How To: upsert_rows() in DataversePython

How to Use the `upsert_rows()` Method in DataversePython

The upsert_rows() method in the DataverseClient class is designed for advanced data migration and update scenarios in Microsoft Dataverse. Unlike insert_rows(), which lets Dataverse generate GUIDs for new records, upsert_rows() gives you full control over record GUIDs—essential for migrating existing databases and maintaining relationships. It also supports a true update mode, allowing you to update only existing records, which is perfect for enriching data after an initial migration.

What is `upsert_rows()`?

upsert_rows() lets you insert or update records in Dataverse entities using a pandas DataFrame. You specify the primary key column, so you can preserve relationships and GUIDs from your source system. The behavior of the method is controlled by the only_update_if_exists parameter:

Upsert: If only_update_if_exists=False (default), the method will insert new records with your specified GUIDs if they do not exist, or update them if they already exist. This is ideal for migrations where you want to preserve existing relationships and record GUIDs.
Update: If only_update_if_exists=True, the method will only update records that already exist in Dataverse, skipping any that do not. This is useful for incremental updates, such as adding lookup fields or updating option sets after an initial migration.

Method Signature

upsert_rows(
    entity: str,
    df: pd.DataFrame,
    primary_key_col: str,
    only_update_if_exists: bool = False
) -> None

Parameters Explained

entity (str, required):
The plural name of the Dataverse entity (e.g., 'accounts', 'contacts').
df (pd.DataFrame, required):
DataFrame containing the data to upsert. Must include a column with the primary key GUIDs.
primary_key_col (str, required):
The name of the column in your DataFrame that contains the GUIDs for each record.
only_update_if_exists (bool, optional):
If True, only updates existing records. If False, inserts new records or updates existing ones.

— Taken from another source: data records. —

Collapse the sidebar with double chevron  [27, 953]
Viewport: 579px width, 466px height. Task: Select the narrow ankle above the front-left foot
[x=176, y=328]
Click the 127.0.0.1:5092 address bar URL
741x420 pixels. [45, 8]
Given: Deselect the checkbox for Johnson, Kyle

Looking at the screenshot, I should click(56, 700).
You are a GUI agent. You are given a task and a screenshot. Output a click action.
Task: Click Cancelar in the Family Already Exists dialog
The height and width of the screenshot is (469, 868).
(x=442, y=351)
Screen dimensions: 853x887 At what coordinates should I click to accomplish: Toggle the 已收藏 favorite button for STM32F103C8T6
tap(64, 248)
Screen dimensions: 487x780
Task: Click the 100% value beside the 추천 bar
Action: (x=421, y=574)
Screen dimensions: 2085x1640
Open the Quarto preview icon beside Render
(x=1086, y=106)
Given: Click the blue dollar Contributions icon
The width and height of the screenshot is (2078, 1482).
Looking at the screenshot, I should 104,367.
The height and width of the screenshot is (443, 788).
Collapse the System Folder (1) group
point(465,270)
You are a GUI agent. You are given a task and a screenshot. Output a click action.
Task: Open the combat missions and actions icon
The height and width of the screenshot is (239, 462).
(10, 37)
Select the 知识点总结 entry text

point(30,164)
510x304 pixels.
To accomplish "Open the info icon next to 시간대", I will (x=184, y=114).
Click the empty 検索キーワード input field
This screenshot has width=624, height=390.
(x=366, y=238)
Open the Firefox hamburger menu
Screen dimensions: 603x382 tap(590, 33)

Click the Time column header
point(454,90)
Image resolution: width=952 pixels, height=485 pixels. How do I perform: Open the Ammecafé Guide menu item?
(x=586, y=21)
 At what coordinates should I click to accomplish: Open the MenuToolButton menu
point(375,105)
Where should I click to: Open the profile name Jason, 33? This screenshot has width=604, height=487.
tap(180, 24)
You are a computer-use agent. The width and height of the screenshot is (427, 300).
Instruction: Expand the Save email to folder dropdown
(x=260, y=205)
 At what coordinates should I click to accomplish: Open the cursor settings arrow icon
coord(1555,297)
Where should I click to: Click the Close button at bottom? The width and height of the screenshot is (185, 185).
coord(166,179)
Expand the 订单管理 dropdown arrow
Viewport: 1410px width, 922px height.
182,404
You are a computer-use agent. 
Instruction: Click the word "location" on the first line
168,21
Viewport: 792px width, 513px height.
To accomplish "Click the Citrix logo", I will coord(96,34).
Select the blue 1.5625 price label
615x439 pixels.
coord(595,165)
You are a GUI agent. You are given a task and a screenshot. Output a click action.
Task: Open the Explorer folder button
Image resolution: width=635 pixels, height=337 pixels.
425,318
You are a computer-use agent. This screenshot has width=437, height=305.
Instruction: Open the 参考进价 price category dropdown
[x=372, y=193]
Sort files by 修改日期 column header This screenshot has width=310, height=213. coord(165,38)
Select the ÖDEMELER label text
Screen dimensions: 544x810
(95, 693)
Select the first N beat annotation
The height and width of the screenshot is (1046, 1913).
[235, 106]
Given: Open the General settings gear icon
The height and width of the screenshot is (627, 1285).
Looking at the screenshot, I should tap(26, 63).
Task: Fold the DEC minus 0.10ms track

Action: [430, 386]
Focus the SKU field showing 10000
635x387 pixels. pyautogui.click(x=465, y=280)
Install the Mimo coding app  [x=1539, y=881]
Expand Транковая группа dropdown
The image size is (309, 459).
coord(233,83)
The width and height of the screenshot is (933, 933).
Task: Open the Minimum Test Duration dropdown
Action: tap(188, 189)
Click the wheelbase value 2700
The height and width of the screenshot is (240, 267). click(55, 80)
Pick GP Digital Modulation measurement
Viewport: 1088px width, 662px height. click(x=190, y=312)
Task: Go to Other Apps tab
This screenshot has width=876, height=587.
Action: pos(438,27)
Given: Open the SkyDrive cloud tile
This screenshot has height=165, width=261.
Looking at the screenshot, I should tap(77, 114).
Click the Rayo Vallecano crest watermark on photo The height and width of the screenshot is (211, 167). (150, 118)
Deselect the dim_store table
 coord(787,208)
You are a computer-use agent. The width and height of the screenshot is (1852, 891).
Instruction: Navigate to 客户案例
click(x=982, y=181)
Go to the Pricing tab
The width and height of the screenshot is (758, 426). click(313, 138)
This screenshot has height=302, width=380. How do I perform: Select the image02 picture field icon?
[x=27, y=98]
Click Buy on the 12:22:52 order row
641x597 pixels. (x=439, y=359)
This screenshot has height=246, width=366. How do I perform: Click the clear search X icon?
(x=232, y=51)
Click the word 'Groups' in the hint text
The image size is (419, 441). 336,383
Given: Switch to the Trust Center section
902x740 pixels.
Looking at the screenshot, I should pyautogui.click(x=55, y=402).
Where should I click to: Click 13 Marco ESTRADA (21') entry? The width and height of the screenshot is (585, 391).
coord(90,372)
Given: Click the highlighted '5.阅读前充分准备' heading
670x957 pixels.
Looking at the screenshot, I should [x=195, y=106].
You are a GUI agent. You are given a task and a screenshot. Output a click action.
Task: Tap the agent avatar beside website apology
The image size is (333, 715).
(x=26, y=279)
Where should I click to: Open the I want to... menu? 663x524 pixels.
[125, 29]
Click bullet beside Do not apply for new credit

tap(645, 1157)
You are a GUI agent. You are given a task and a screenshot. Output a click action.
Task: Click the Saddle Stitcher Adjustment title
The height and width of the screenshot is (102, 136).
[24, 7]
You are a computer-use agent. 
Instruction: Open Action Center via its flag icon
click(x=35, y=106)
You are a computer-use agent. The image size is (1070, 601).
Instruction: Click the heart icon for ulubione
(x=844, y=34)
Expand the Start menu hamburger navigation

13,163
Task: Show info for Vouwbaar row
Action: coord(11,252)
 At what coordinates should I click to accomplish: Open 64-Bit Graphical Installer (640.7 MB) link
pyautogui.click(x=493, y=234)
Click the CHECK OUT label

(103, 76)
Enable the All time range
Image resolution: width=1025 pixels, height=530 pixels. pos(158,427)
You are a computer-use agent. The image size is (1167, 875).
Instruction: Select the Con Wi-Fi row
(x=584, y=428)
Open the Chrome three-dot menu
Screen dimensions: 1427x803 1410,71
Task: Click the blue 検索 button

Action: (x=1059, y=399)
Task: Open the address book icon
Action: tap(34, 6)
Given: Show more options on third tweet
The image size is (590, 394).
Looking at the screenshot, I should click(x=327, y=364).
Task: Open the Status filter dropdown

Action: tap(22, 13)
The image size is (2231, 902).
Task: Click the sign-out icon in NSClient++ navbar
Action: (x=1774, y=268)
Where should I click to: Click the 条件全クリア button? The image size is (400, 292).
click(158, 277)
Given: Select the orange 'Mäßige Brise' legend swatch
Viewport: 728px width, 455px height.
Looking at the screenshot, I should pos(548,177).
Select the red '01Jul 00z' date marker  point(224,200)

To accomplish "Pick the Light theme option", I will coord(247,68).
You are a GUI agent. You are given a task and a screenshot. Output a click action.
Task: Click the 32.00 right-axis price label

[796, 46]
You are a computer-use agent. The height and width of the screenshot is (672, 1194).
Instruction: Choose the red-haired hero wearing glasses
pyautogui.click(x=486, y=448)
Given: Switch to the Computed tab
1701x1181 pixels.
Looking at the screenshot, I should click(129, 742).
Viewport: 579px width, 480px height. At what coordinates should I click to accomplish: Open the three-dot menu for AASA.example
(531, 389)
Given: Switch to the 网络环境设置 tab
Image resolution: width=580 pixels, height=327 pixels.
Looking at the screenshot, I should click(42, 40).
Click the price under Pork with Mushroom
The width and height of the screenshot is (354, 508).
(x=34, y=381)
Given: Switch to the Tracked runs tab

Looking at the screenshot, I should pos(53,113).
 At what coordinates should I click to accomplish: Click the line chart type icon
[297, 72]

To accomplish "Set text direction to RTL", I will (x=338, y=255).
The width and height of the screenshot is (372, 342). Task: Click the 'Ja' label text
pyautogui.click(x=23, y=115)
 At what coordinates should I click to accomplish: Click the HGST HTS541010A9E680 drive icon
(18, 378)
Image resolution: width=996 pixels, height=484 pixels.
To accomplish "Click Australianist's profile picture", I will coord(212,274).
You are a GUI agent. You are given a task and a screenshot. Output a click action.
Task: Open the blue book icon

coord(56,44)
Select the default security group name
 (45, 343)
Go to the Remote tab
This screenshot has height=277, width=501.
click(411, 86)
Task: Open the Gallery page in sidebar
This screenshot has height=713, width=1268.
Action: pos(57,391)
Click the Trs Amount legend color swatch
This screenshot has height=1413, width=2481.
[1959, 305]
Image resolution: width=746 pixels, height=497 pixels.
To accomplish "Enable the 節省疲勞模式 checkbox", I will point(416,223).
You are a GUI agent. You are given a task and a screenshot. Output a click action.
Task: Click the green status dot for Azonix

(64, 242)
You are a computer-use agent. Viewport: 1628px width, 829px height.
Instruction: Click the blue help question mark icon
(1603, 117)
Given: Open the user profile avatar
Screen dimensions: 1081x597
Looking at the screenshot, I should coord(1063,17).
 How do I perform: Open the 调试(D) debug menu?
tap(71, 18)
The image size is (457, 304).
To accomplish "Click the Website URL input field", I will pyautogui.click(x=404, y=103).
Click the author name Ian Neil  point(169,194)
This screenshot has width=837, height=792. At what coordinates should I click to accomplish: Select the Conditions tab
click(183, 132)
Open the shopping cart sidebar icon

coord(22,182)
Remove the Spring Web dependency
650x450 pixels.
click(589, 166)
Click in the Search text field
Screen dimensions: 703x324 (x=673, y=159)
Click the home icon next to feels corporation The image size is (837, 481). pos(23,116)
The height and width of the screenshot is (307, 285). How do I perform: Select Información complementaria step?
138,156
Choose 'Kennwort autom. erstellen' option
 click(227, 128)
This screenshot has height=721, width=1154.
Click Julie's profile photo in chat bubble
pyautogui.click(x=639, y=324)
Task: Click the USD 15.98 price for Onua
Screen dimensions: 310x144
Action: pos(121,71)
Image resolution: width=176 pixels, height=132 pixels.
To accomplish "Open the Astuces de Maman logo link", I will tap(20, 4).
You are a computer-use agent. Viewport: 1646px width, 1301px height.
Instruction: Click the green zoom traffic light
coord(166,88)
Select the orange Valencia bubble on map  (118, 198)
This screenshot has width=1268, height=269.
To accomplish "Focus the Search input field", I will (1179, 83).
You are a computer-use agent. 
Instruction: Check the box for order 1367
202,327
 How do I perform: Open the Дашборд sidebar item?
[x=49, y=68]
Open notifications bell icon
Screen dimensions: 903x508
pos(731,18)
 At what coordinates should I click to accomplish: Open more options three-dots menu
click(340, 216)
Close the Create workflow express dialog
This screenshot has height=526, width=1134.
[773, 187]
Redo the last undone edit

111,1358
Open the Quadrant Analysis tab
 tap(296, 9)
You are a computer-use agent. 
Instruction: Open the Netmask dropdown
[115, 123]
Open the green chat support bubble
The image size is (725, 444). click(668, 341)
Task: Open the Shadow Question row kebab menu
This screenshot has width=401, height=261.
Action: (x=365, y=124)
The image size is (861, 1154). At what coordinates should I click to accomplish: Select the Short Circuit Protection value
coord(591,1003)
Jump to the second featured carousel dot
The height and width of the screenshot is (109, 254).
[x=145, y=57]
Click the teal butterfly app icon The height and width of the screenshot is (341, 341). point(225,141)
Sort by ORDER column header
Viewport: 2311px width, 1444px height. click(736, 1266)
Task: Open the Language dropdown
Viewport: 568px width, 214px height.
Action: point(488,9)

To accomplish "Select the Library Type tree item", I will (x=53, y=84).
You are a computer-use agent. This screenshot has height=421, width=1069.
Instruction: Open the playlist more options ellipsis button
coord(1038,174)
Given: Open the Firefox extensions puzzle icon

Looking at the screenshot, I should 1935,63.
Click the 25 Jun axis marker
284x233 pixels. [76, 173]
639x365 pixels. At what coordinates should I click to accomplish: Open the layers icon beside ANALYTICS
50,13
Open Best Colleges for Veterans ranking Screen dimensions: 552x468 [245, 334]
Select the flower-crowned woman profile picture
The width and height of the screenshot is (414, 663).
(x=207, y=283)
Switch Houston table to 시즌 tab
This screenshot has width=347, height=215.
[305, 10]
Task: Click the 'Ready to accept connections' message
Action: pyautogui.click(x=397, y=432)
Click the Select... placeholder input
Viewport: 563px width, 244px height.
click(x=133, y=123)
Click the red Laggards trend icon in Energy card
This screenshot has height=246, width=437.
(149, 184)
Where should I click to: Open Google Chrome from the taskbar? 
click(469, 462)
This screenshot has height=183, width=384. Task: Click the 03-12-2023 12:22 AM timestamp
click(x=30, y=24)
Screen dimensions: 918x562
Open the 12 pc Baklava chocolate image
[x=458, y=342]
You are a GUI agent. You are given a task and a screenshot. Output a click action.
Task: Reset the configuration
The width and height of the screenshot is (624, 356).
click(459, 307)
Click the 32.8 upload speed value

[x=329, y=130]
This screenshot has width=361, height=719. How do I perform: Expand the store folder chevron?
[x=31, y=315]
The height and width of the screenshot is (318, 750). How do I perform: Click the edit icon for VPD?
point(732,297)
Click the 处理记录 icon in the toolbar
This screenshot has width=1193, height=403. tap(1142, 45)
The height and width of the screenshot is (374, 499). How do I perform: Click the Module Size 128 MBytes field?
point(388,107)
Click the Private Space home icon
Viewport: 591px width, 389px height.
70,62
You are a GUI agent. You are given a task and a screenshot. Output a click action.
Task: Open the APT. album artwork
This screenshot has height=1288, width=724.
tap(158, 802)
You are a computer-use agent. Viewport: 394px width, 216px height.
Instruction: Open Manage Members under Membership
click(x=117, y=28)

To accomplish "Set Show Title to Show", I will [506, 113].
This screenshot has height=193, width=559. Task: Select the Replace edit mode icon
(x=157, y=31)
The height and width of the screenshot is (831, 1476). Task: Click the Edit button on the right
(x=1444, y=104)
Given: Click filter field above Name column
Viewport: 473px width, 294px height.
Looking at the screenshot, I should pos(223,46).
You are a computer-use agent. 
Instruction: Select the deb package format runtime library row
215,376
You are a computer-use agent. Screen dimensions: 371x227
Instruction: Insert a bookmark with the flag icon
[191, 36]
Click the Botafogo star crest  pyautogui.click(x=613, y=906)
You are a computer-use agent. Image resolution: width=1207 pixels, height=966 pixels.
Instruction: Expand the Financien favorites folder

Basic Example: Upsert Accounts

from DataversePython.DataverseClient import DataverseClient
import pandas as pd

client = DataverseClient('sample_config.json')

# DataFrame with GUIDs from legacy system
accounts_df = pd.DataFrame({
    'accountid': ['guid1', 'guid2'],
    'name': ['Contoso', 'Fabrikam'],
    'revenue': [100000, 250000]
})

# Upsert accounts, preserving GUIDs
client.upsert_rows(
    entity='accounts',
    df=accounts_df,
    primary_key_col='accountid',
    only_update_if_exists=False
)

Example: Update Only Existing Records

# Update only existing accounts with new lookup fields
update_df = pd.DataFrame({
    'accountid': ['guid1', 'guid2'],
    'primarycontactid@odata.bind': ['/contacts(contact-guid1)', '/contacts(contact-guid2)'],  # Lookup field
    'industrycode': ['1', '2']  # Optionset field
})

client.upsert_rows(
    entity='accounts',
    df=update_df,
    primary_key_col='accountid',
    only_update_if_exists=True
)

Advanced Example: Upsert Different Column Types

Optionset: Pass the integer value for the optionset column (e.g., '1') as a string.
Multioptionset: Pass a integer values as string seperated by comma (e.g., '1, 2') for multioptionset columns.
Lookup: Pass '/' followed by the related entitys plural name with the GUID in parentheses (e.g., /contacts(contact-guid1)).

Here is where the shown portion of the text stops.